- **ИСХОДНЫЙ ТЕКСТ**
-------------------------

Проблема участия несовершеннолетних в сопротивлении оккупантам в Донбассе также освещалась в рамках журналистских расследований. Так, А. Голубцов и И. Донченко в своей статье «В 15 мальчишеских лет» рассказывают о предвоенной жизни и боевом пути Анатолия Комара, погибшего в 1944 году[39].
На стыке научного и художественного находится жанр книг, написанных советскими плакатистами: «Как создается плакат» В. С. Иванова[40] и «Товарищ плакат» В. Б. Корецкого[41]. Это глубокие исследования по теории плакатного искусства, широко опирающиеся на богатейший опыт работы выдающихся мастеров.
Подвижническим трудом писателей было положено начало обращения к устной истории. Именно так мы можем оценить появление жанра, который Алесь Адамович называл сверхлитературой – в смысле отказа от вымысла, достижения непосредственного контакта с реальностью. Преодолевая достаточно серьезные административные барьеры, Д. А. Гранин, А. М. Адамович создали «Блокадную книгу»[42], А. М. Адамович, Я. Брыль, В. А. Колесник – сборник «Я из огненной деревни»[43]. Алесь Адамович, Янка Брыль, Владимир Колесник писали о создании книги и ее цели: «Десятки километров магнитофонных записей – рассказы более трехсот непосредственных свидетелей хатынских трагедий и составили содержание этой книги. <…> Свою задачу мы видели в том, чтобы сберечь, удержать, как “плазму”, невыносимую температуру человеческой боли, недоумения, гнева, которые не только в словах, но и в голосе, в глазах, на лице.»[44]. Одной из центральных в проблематике устной истории военного детства стала книга «Последние свидетели. Соло для детского голоса» С. А. Алексиевич[45]. С обращением авторов к устной истории, к «живым голосам» на первый план вышла проблема травматического жизненного опыта детей военного поколения. И по задачам, и по характеру источников эти книги отличаются от жанра научного поиска, поэтому нам представляется некорректным противопоставление книг С. А. Алексиевич и А. Л. Барто.

-------------------------

- **ПРЕДОСТАВЛЕННЫЕ МАТЕРИАЛЫ**
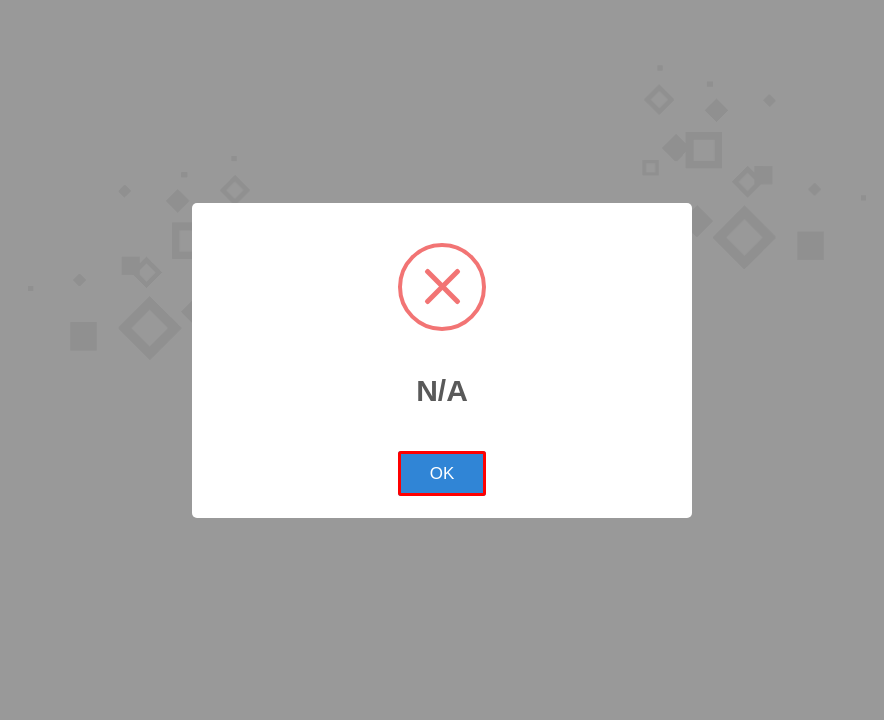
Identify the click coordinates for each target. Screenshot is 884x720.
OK (442, 473)
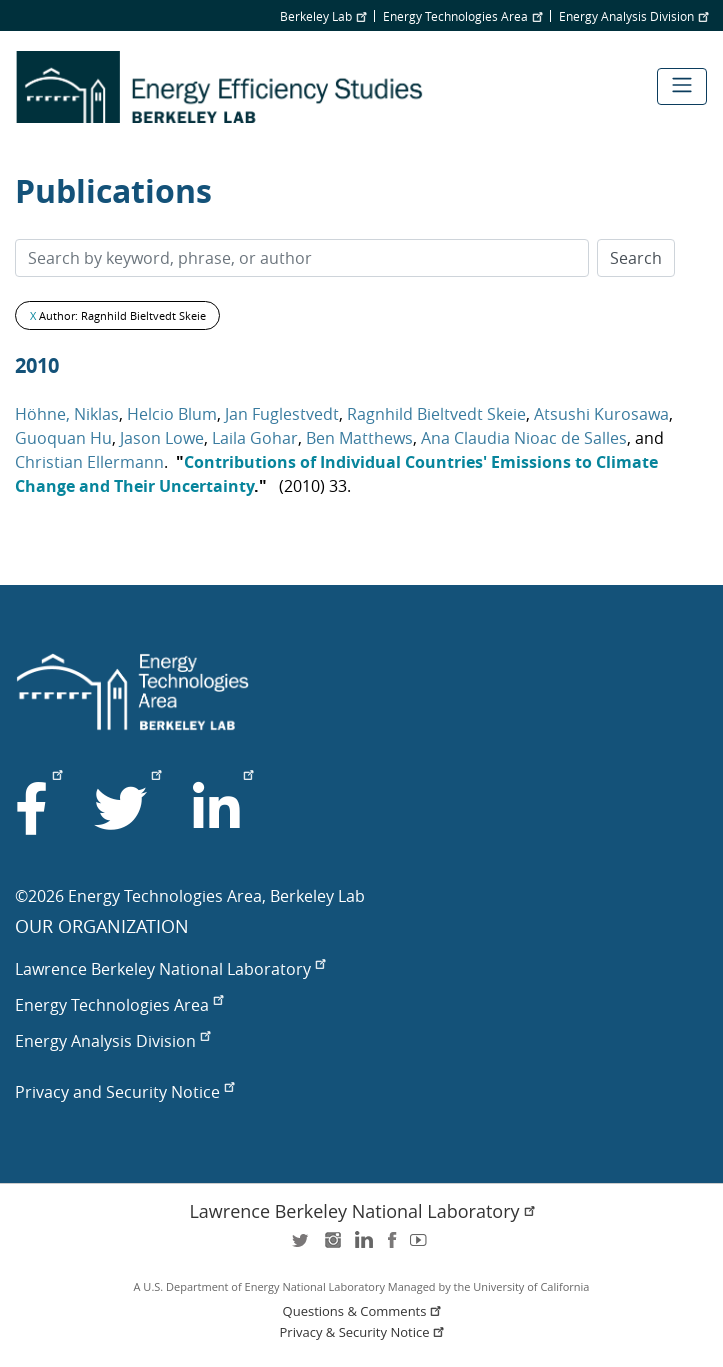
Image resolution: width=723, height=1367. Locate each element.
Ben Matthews (359, 438)
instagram (332, 1246)
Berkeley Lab (323, 16)
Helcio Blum (172, 414)
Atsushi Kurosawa (601, 414)
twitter (302, 1246)
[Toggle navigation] (682, 86)
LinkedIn (362, 1246)
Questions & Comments (364, 1311)
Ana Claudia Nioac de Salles (524, 438)
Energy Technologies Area (462, 16)
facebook (392, 1246)
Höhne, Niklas (67, 414)
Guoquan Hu (63, 438)
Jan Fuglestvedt (282, 414)
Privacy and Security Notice (124, 1092)
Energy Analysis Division (633, 16)
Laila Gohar (255, 438)
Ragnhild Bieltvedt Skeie (436, 414)
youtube (422, 1246)
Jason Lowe (162, 438)
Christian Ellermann (89, 462)
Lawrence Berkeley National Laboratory (170, 969)
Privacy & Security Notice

-------------------------

- **ЗАДАНИЕ 1**
Кто, согласно исходному тексту, написал статью «В 15 мальчишеских лет»?
- **ЗАДАНИЕ 2**
Перечислите все книги, названия которых упомянуты в исходном тексте.
Эти материалы никак не связаны с исходным текстом.

- **РЕШЕНИЕ 1**
А. Голубцов и И. Донченко.

- **РЕШЕНИЕ 2**
«Как создается плакат», «Товарищ плакат», «Блокадная книга», «Я из огненной деревни», «Последние свидетели. Соло для детского голоса».